The National Brain: Selling Pills to Save a Dynasty

 

The National Brain: Selling Pills to Save a Dynasty

History is often written by the victors, but it is sold by the pharmacists. In the dying light of the Qing Dynasty, a fascinating synergy emerged in Lingnan that would make today’s "influencer marketing" look amateurish. Professor Li Wan-wei’s research into the advertisements of Liang Peiji reveals a cynical yet brilliant truth: if you want to enlighten a superstitious population, you don’t give them a manifesto; you give them a pill.

The "Brain-Supplementing Pill" wasn’t just medicine; it was a psychological operation. By pivoting from traditional "qi" to the Western concept of the "nervous system," Liang and his literary collaborators tapped into the deepest insecurity of the era—the "Sick Man of Asia" complex. They didn’t just sell health; they sold the idea that your individual neurons were the front line of national defense. It is a classic human behavior: when a collective feels weak, the individual is shamed into "self-improvement" to carry the weight of the tribe.

Then there were the "Chills Pills" for malaria. Here, the darker side of human nature—our stubborn adherence to superstition—met its match in biting satire. In the Current Events Pictorial, revolutionary intellectuals used caricature to mock those seeking spells and holy water. By replacing the ghost with the mosquito and the parasite, they turned a sales pitch into an Enlightenment crusade.

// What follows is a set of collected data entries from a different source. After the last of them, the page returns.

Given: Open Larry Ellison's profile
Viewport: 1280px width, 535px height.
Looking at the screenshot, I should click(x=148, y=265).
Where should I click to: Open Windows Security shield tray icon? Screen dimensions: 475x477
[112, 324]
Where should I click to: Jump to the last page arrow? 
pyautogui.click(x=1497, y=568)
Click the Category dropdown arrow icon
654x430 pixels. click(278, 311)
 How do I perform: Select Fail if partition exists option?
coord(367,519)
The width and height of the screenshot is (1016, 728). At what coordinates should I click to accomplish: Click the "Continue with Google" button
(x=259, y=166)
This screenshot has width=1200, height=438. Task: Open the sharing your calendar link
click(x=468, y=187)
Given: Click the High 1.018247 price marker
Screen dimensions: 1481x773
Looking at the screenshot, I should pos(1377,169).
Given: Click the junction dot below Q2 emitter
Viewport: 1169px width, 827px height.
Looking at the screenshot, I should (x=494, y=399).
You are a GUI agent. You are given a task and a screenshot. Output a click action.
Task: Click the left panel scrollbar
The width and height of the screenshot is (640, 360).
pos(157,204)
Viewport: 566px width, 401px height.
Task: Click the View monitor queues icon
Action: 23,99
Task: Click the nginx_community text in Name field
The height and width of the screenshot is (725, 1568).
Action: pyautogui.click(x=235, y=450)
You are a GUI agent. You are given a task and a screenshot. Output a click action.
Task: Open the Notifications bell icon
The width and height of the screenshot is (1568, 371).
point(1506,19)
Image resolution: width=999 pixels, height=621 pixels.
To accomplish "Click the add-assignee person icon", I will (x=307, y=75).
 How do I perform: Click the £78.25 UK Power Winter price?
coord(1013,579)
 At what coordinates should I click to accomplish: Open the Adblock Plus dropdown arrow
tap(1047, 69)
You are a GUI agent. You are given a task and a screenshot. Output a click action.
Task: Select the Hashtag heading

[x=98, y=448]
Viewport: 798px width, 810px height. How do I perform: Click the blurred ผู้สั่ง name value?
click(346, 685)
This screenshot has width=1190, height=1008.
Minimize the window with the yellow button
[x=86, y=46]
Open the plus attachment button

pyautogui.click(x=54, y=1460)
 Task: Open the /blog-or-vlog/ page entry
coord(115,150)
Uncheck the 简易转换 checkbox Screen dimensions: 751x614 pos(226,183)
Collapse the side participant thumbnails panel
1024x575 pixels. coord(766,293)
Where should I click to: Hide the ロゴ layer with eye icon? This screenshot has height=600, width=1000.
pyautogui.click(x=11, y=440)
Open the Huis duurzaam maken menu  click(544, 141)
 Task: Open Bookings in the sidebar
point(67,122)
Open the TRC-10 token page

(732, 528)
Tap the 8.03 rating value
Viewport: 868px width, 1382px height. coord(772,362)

This wasn't altruism. The businessmen funded the revolutionaries, and the literati gave the merchants cultural "street cred." It was a marriage of convenience between the purse and the pen. They understood that the masses are rarely moved by logic, but they are easily swayed by fear, pride, and a well-drawn cartoon. We like to think we’ve evolved, but modern algorithms are just the digital descendants of Liang Peiji’s lithographs—still selling us "fixes" for our collective anxieties, one click at a time.